When you find the line with "Task: Add Full" among the records below, reproduce it and each line after it exactly, ending with the line with "Task: Click the Reports (1) heading".

Stored records

▼▼▼

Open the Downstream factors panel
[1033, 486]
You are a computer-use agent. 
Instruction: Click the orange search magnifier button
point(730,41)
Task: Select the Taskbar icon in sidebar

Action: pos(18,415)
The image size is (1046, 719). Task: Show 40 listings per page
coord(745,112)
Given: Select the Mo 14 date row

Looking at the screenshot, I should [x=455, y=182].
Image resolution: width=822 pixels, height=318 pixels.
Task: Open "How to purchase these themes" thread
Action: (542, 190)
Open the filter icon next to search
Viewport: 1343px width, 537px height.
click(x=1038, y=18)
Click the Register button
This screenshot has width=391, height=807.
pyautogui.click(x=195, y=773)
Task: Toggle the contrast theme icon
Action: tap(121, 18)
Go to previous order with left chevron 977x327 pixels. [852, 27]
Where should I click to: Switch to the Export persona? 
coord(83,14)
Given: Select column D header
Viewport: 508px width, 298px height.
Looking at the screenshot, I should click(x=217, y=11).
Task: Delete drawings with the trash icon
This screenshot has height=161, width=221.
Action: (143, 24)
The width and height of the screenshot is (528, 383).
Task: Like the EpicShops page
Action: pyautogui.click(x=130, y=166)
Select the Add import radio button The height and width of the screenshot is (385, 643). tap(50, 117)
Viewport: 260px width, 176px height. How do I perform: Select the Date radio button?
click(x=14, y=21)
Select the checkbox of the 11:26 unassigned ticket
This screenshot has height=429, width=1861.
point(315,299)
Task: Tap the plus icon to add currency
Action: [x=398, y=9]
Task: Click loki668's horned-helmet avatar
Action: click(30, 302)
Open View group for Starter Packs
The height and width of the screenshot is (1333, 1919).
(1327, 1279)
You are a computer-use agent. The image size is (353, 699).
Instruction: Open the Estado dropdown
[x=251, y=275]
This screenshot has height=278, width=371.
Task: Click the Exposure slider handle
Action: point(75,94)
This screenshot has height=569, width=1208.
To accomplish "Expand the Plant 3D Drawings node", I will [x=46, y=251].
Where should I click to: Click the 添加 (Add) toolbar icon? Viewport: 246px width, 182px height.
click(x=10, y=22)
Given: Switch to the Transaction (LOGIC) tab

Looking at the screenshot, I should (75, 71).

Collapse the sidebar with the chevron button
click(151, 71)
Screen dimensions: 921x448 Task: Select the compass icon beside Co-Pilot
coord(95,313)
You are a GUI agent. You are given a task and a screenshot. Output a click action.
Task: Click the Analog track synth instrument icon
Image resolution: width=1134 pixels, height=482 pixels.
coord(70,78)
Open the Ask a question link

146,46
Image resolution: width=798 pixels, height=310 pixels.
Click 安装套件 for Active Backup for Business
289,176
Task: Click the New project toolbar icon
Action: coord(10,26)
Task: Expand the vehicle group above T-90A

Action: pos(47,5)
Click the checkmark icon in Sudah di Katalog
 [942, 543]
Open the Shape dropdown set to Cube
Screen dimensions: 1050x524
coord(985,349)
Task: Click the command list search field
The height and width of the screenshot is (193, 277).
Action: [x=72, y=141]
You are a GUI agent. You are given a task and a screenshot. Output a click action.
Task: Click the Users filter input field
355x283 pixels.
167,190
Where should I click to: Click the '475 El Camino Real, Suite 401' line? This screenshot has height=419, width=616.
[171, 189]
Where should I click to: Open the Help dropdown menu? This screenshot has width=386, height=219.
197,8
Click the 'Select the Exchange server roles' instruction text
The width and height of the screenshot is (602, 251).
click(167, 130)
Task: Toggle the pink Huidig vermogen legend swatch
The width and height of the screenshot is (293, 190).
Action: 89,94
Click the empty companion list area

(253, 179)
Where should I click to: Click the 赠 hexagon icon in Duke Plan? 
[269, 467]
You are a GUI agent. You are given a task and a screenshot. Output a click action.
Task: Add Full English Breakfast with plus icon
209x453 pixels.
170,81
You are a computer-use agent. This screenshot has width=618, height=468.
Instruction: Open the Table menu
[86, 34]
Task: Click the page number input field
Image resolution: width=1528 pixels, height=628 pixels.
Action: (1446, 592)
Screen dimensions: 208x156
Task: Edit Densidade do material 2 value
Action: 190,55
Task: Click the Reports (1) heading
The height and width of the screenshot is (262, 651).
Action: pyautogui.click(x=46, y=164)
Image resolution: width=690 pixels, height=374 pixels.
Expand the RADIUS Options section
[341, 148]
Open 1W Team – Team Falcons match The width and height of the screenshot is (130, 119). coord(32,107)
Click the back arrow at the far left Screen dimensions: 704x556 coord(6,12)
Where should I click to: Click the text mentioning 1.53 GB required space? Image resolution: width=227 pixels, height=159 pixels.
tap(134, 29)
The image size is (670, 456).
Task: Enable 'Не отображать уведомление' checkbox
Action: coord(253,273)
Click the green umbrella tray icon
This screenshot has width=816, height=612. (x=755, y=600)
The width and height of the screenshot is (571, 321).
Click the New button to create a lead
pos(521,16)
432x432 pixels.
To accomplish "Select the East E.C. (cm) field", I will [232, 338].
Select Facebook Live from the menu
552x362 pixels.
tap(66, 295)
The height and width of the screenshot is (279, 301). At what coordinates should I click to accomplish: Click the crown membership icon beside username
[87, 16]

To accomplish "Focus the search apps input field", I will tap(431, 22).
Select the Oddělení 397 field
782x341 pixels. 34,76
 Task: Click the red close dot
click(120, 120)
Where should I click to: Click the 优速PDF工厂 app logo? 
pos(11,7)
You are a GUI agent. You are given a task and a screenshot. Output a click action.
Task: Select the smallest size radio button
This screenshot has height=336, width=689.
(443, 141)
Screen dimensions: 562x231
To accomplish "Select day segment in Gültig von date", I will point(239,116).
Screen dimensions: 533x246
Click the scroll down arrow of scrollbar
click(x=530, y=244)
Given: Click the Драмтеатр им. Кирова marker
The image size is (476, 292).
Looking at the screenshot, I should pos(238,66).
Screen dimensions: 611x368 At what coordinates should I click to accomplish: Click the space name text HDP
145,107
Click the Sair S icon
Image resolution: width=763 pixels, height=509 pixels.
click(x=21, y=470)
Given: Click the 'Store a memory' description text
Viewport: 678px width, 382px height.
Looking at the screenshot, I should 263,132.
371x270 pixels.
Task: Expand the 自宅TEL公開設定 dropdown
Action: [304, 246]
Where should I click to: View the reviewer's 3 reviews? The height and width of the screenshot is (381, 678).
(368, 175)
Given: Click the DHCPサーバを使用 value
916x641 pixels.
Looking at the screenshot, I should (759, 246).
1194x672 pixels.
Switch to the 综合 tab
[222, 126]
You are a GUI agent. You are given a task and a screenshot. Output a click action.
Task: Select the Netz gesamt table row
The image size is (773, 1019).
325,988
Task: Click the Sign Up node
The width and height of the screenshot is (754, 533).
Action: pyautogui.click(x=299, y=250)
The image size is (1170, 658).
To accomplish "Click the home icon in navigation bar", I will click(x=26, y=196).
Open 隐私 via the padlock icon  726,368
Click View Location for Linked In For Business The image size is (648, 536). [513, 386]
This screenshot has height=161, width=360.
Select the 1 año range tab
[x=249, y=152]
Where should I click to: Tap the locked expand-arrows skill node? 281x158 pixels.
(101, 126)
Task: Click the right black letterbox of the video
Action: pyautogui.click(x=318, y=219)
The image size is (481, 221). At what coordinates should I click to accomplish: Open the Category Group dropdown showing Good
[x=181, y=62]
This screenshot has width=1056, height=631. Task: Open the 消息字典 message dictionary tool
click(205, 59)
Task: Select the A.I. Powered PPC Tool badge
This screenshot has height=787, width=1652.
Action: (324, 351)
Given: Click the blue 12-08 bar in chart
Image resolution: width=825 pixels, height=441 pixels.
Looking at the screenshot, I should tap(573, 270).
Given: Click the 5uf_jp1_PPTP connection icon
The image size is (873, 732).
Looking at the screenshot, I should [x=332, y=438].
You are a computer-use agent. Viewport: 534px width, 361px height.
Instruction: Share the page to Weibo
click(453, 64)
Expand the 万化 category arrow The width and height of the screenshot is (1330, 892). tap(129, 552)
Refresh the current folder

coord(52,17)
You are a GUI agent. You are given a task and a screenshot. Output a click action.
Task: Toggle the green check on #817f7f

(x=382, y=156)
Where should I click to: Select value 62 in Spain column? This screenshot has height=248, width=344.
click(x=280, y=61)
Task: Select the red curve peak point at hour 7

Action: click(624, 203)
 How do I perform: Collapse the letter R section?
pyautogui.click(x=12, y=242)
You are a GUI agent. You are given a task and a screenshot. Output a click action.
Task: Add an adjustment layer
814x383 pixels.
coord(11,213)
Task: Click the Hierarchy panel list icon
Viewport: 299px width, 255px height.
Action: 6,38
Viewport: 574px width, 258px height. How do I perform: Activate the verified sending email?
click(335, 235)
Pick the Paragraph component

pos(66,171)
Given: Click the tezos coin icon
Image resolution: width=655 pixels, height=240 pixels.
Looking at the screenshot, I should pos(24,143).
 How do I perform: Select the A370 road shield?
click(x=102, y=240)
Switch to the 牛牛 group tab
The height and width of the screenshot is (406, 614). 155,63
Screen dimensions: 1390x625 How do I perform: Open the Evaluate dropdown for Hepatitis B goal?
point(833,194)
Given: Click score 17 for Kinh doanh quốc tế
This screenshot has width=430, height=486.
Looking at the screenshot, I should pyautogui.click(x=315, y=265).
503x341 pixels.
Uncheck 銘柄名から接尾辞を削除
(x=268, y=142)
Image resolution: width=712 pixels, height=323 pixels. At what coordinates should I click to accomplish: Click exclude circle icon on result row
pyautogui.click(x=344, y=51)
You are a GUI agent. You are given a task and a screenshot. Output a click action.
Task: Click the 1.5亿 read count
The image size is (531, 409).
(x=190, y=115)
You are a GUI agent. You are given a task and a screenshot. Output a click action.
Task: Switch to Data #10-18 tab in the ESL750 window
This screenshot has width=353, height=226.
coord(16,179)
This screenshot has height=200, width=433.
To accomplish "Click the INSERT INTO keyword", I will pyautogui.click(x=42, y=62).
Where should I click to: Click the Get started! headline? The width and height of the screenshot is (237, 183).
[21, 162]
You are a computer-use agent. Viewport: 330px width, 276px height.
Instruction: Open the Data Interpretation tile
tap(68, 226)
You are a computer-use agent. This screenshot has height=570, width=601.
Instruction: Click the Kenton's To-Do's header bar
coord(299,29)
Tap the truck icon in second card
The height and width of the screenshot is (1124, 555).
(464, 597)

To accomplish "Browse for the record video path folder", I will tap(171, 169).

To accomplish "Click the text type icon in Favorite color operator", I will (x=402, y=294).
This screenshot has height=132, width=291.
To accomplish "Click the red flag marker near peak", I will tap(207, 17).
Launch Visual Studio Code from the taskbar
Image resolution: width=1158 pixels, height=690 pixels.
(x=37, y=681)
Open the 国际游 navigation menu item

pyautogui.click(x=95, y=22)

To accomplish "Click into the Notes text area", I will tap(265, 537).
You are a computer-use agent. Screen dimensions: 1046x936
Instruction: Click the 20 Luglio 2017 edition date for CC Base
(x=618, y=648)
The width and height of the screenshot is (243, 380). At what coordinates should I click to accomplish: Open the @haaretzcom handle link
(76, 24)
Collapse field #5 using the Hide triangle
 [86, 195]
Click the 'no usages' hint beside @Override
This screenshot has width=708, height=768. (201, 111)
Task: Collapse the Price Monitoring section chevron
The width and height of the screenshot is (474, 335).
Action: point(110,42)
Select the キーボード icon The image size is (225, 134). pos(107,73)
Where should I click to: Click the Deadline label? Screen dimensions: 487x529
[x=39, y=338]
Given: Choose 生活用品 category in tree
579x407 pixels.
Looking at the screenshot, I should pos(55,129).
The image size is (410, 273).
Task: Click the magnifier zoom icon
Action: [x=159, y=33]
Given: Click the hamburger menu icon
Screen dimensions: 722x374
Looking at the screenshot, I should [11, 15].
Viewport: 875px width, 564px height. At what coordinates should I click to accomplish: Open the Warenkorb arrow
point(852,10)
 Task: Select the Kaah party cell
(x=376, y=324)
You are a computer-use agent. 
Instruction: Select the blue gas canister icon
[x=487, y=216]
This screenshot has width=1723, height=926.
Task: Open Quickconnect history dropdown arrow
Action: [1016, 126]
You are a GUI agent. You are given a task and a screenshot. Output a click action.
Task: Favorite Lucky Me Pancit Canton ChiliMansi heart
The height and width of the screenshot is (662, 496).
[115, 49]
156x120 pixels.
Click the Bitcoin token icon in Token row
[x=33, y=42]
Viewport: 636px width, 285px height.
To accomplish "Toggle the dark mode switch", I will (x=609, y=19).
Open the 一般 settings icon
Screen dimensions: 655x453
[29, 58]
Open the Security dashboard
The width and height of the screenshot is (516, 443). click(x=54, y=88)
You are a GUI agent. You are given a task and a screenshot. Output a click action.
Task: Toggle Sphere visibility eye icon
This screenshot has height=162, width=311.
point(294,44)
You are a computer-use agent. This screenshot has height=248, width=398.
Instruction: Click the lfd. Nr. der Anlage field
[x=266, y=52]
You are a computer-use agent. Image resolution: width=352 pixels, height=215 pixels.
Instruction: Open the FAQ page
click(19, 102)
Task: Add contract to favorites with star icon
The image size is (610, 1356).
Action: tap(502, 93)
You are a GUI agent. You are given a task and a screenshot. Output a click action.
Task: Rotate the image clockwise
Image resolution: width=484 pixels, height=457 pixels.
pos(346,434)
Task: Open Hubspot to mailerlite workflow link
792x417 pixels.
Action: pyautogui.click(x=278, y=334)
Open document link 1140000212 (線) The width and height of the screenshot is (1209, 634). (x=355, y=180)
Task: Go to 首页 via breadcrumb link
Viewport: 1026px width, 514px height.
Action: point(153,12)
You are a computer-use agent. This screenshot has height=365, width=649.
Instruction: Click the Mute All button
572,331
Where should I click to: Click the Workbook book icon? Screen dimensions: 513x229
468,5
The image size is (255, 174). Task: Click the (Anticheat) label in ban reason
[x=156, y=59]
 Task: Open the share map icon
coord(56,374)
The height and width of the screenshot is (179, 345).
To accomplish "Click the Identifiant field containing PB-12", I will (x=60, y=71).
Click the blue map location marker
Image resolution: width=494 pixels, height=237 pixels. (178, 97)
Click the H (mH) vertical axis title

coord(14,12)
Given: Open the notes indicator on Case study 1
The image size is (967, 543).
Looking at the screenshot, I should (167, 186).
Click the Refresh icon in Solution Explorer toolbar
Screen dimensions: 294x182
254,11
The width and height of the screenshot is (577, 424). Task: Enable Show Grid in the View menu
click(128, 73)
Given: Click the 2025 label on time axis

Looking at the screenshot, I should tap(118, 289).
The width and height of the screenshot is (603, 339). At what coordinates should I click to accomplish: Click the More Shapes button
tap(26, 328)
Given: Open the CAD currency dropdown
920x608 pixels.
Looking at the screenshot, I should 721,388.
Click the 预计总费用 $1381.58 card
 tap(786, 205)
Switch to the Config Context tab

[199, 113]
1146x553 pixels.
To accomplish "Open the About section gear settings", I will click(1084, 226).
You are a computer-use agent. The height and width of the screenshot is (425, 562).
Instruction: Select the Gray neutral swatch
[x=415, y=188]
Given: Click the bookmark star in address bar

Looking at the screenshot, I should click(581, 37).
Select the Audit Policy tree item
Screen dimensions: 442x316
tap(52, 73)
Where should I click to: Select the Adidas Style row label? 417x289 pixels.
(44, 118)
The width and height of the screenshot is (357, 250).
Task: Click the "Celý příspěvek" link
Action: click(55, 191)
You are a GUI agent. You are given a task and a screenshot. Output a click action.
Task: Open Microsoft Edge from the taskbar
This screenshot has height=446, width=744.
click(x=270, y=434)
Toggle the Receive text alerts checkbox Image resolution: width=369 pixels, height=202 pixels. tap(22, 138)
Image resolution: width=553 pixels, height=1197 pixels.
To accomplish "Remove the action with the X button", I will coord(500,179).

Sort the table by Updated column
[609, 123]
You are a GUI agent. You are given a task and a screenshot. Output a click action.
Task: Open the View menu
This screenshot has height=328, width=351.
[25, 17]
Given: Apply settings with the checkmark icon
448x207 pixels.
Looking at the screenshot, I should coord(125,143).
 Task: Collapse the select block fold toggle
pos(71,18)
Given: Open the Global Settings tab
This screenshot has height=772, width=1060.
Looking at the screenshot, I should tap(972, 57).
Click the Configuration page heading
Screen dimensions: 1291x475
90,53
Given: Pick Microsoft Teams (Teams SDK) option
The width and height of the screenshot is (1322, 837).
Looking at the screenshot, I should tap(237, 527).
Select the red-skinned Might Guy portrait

▲▲▲

*OUTPUT OF THE TASK:*
Task: Add Full English Breakfast with plus icon
209x453 pixels.
170,81
You are a computer-use agent. This screenshot has width=618, height=468.
Instruction: Open the Table menu
[86, 34]
Task: Click the page number input field
Image resolution: width=1528 pixels, height=628 pixels.
Action: (1446, 592)
Screen dimensions: 208x156
Task: Edit Densidade do material 2 value
Action: 190,55
Task: Click the Reports (1) heading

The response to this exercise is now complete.